[Collected data entries]
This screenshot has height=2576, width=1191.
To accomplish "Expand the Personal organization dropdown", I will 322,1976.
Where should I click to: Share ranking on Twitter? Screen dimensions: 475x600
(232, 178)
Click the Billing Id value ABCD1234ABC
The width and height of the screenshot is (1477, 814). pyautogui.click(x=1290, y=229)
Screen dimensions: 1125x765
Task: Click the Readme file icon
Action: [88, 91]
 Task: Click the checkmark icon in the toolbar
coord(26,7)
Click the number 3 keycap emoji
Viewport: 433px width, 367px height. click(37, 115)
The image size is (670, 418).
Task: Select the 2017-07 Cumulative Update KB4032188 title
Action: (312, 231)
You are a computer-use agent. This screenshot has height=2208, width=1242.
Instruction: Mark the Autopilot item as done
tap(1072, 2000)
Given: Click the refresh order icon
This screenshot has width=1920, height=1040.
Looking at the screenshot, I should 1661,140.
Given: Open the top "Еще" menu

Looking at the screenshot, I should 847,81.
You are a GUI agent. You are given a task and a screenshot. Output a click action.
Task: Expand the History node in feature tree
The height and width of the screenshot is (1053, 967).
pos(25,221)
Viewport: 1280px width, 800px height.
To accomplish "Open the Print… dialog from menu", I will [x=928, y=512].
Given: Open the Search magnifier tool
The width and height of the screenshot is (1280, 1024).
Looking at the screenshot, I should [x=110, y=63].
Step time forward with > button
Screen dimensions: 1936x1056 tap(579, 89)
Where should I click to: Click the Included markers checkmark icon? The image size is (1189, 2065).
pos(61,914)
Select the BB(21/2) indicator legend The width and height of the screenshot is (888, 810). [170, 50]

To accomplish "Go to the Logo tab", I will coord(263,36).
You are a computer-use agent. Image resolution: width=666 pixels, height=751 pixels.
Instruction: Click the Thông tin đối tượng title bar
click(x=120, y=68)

* What to do
Please quote nothing but the lines from the line with "The height and" through the end of the data above, exactly as written, ends included.

* Answer to this problem
The height and width of the screenshot is (1053, 967).
pos(25,221)
Viewport: 1280px width, 800px height.
To accomplish "Open the Print… dialog from menu", I will [x=928, y=512].
Given: Open the Search magnifier tool
The width and height of the screenshot is (1280, 1024).
Looking at the screenshot, I should [x=110, y=63].
Step time forward with > button
Screen dimensions: 1936x1056 tap(579, 89)
Where should I click to: Click the Included markers checkmark icon? The image size is (1189, 2065).
pos(61,914)
Select the BB(21/2) indicator legend The width and height of the screenshot is (888, 810). [170, 50]

To accomplish "Go to the Logo tab", I will coord(263,36).
You are a computer-use agent. Image resolution: width=666 pixels, height=751 pixels.
Instruction: Click the Thông tin đối tượng title bar
click(x=120, y=68)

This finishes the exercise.